(Data)
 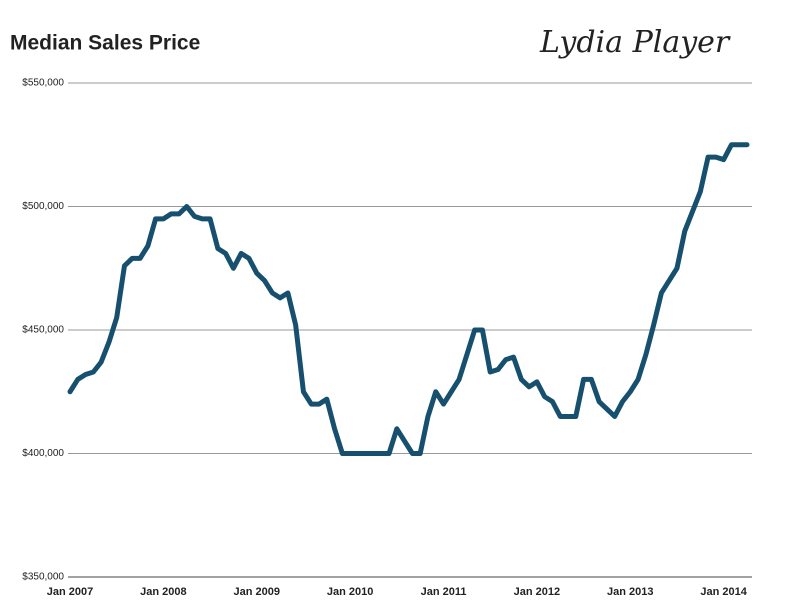 What do you see at coordinates (43, 578) in the screenshot?
I see `y-tick-label: $350,000` at bounding box center [43, 578].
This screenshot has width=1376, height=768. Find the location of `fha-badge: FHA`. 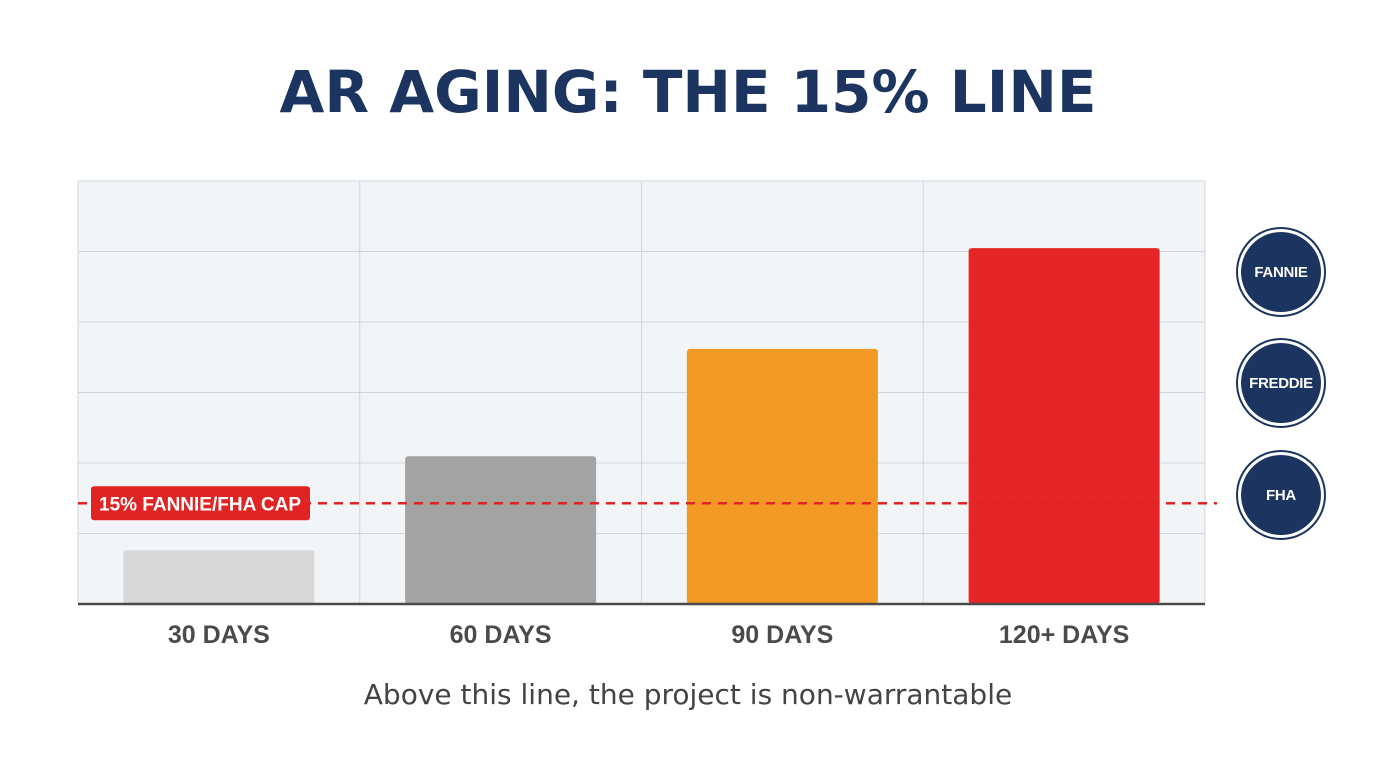

fha-badge: FHA is located at coordinates (1281, 495).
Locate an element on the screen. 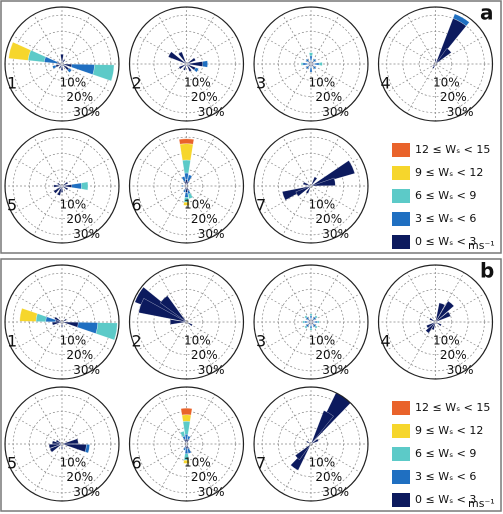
(End Data)
Recast the data above as a Markdown table with the columns Number and Entry, one row per line, numbered in order. Skip blank lines and omit the pictures.

| Number | Entry |
|---|---|
| 1 |   What do you see at coordinates (43, 578) in the screenshot? |
| 2 | I see `y-tick-label: $350,000` at bounding box center [43, 578]. |
| 3 | This screenshot has width=1376, height=768. Find the location of `fha-badge: FHA`.  |
| 4 | fha-badge: FHA is located at coordinates (1281, 495). |
| 5 | Locate an element on the screen.  |